7 B. Rumusan masalah Penelitian Berdasarkan latar belakang yang telah dibahas disebelumnya dapat dirumuskan permasalahan sebagai berikut : 1. Apakah luas dan sifat bukti audit berpengaruh terhadap pencapaian risiko audit? 2. Apakah ambang batas materialitas berpengaruh terhadap pencapaian risiko audit? 3. Apakah ragam salah saji berpengaruh terhadap pencapaian risiko audit? C. Tujuan Penelitian Berdasarkan rumusan masalah, maka tujuan dari penelitian ini yaitu untuk mengkaji bukti empiris mengenai: 1. Pengaruh luas dan sifat bukti audit terhadap pencapaian risiko audit. 2. Pengaruh ambang batas materialitas terhadap pencapaian risiko audit. 3. Pengaruh ragam salah saji terhadap pencapaian risiko audit.

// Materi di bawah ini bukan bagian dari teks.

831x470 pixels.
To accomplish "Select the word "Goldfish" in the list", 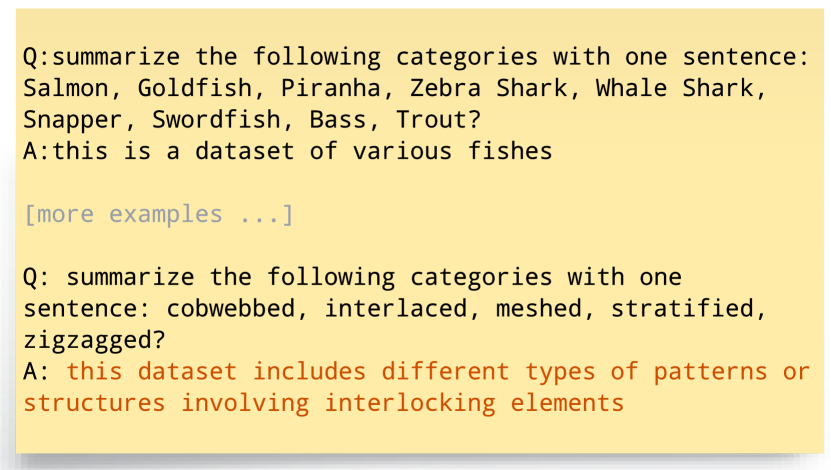I will [195, 88].
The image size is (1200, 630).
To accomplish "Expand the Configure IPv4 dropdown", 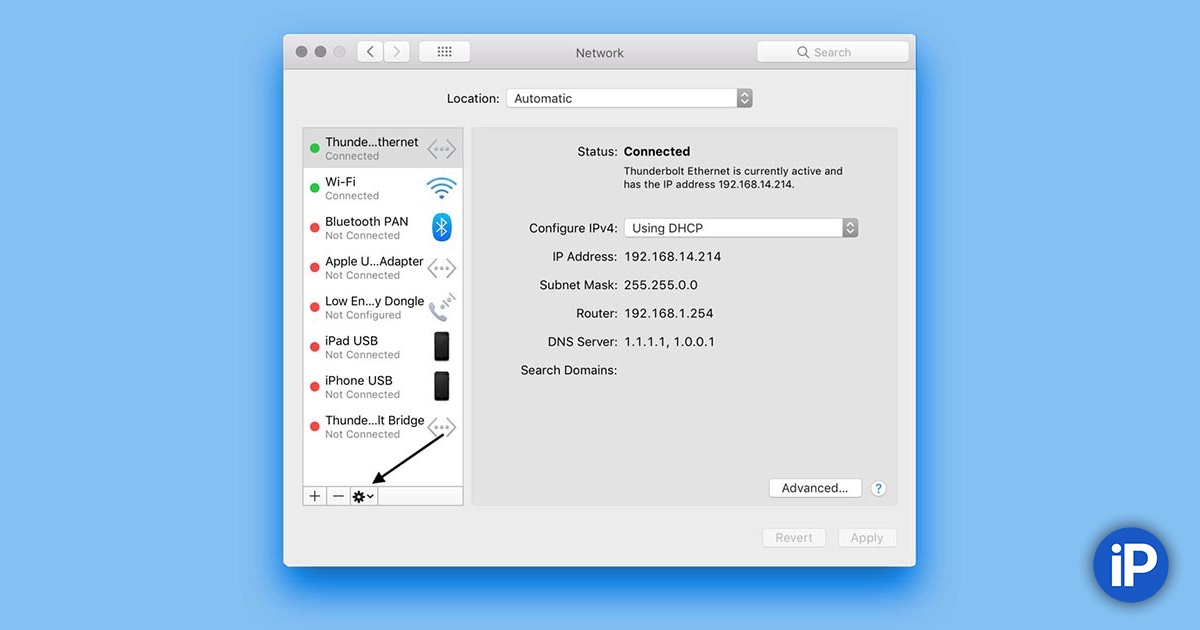I will [741, 228].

8 D. Manfaat penelitian 1. Bagi peneliti untuk menambah wawasan dan pengetahuan khususnya dibidang penelitian pengaruh dari luas dan sifat bukti audit, ambang batas materialitas, dan ragam salah saji terhadap pencapaian risiko audit. 2. Bagi peneliti selanjutnya hasil penelitian ini dapat menjadi bahan referensi dan deskripsi mengenai pengaruh dari luas dan sifat bukti audit, ambang batas materialitas, dan ragam salah saji terhadap pencapaian risiko audit 3. Bagi praktisi manajemen, perusahaan publik, dan investor hasil penelitian ini dapat membantu auditor dalam mengoptimalkan kinerja auditnya dengan cara mengedintifikasi pengaruh dari luas dan sifat bukti audit, ambang batas materialitas, ragam salah saji terhadap pencapaian risiko audit.